再生不良性貧血の治療
治療方針
再生不良性貧血の治療はその原因、重症度によって決まります。

治療種類
1.薬物療法
●免疫抑制療法〔シクロスポリン、ATG、副腎皮質ステロイド〕
- 造血幹細胞の増殖を抑制すると考えられているリンパ球の働きを抑えます。治療を開始してから効果が得られるまで2~3ヵ月かかります(ファンコニー貧血には使われません)。
●造血因子〔G-CSF〕
- G-CSFは、細菌と戦う作用がある好中球を増やし、細菌感染を防ぎます。
●免疫抑制療法〔シクロスポリン、ATG、副腎皮質ステロイド〕
- 造血幹細胞の増殖を抑制すると考えられているリンパ球の働きを抑えます。

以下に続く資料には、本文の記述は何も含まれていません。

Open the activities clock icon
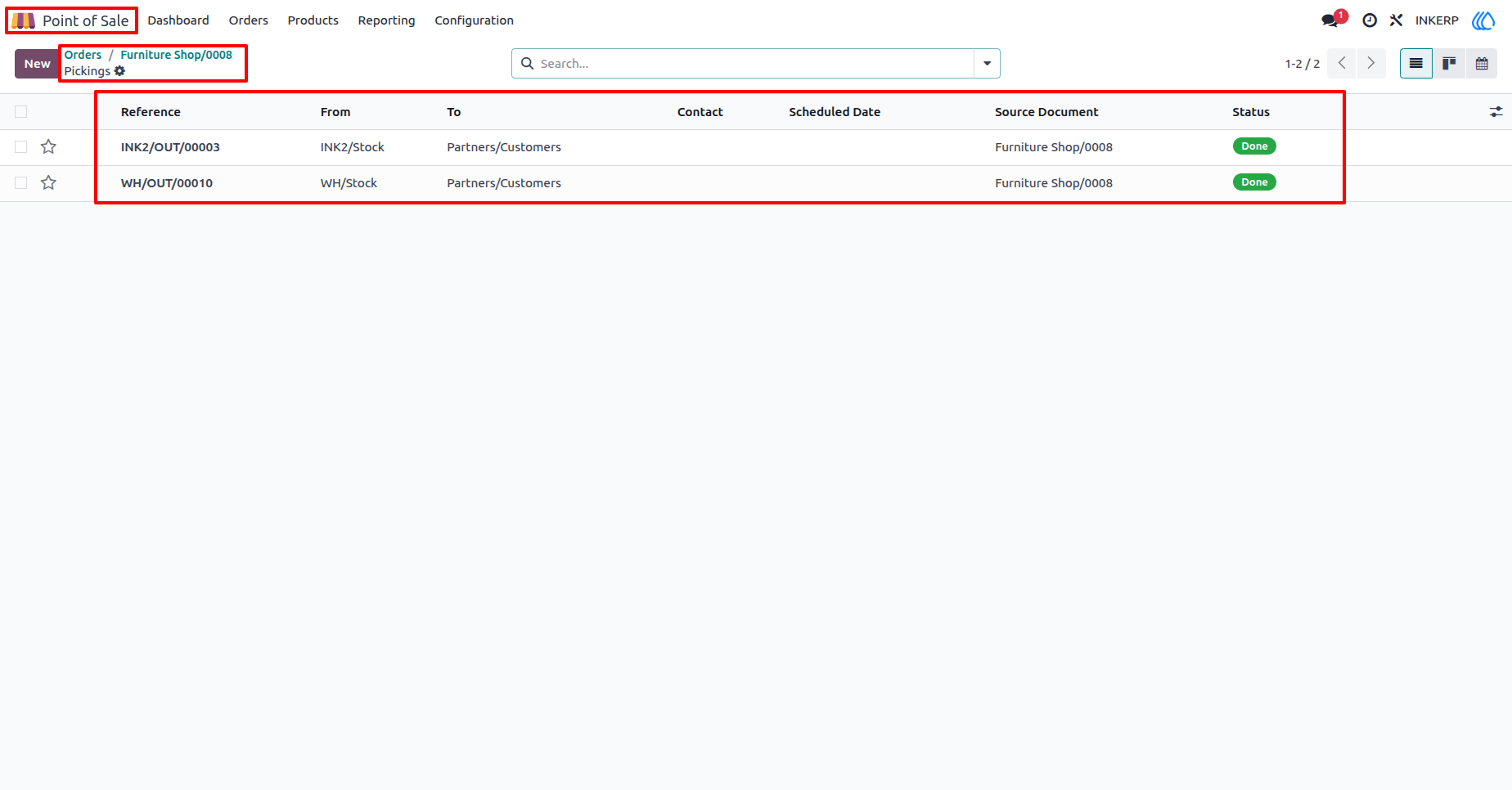This screenshot has width=1512, height=790. [x=1370, y=20]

治療を開始してから効果が得られるまで2~3ヵ月かかります(ファンコニー貧血には使われません)。
●蛋白同化ホルモン療法
- 蛋白同化ホルモンは、骨髄の造血幹細胞を刺激して、造血能を回復させると考えられています。副作用は、多毛、嗄声、ニキビ、無月経などの男性化作用と、肝障害などがあります。
2.骨髄移植
- 骨髄移植は、健康なドナーの骨髄細胞を移植し、正常な血球を作る能力を回復させる治療法です。
3.支持療法
●輸血
- 一時的に血液細胞を増やしますが、根本的な治療にはなりません。貧血には赤血球輸血を、出血がとまらない時には血小板輸血を行います。赤血球輸血には通常、白血球除去赤血球や洗浄赤血球が用いられます。
●抗生剤
- 細菌感染症治療に用いられます。再生不良性貧血の根本的な治療にはなりません。